Is natural language simply mean using words? Is SQL natural language? I think what makes it a natural language is that it follows natural language rules, which Infocomm games surely did not.

Furthermore, Infocomm games used basically 100% precanned responses. It would do the rudimentary things like check if a window was open so if you looked at a wall it might say the window on that wall was open or closed, but that's it. I don't understand how that can make it a natural language interface.

> This is a puzzling comment. The UI for Zork has nothing at all to do with Dragon's Lair.

In both games there's a set path you follow. You follow those commands you win, if not, you lose. There's no semantically equivalent way to complete the game.

I remember spending most of my time with Infocomm games doing things like "look around the field" and it telling me "I don't know the word field" -- and I'm screaming because it just told me I'm in an open field! The door is blocked... blocked with what?! You can't answer me that?!

There were a set of commands and objects it wanted you to interact with. That's it. That's not natural language, any more than SQL is. It's a structured language with commands that look like English verbs.

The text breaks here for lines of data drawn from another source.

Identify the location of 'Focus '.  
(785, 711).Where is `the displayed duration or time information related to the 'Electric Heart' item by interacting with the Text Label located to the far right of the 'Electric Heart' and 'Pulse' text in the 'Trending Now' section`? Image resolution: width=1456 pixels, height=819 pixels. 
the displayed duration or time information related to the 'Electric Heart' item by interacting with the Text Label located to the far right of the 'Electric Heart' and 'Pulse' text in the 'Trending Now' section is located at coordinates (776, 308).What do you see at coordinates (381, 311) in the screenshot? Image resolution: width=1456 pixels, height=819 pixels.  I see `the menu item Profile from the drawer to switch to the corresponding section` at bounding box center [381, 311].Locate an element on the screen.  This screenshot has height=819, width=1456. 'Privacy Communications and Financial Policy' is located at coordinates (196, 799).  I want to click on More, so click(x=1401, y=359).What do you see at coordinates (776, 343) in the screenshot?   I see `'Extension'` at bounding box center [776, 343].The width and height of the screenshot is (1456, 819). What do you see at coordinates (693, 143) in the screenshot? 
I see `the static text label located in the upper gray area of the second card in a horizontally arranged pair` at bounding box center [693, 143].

  • I think you're mixing Infocom with some of the much cruder adventure games of the time. Or maybe remembering an unrepresentative Infocom game or part of one.

    Not to say Infocom included AI. They just used a lot of talent and playtesting to make games that felt more open-ended.

    • No. I actually went and played Zork again to be sure. Hitchikers Guide to the Galaxy had me pulling my hair out as a kid. It was definitely Infocom.

      I also, as a kid, write a lot of Infocom-style games, so I can appreciate how good of a job they did. but I've also looked at their source code since it has all been released and I wasn't too far behind them.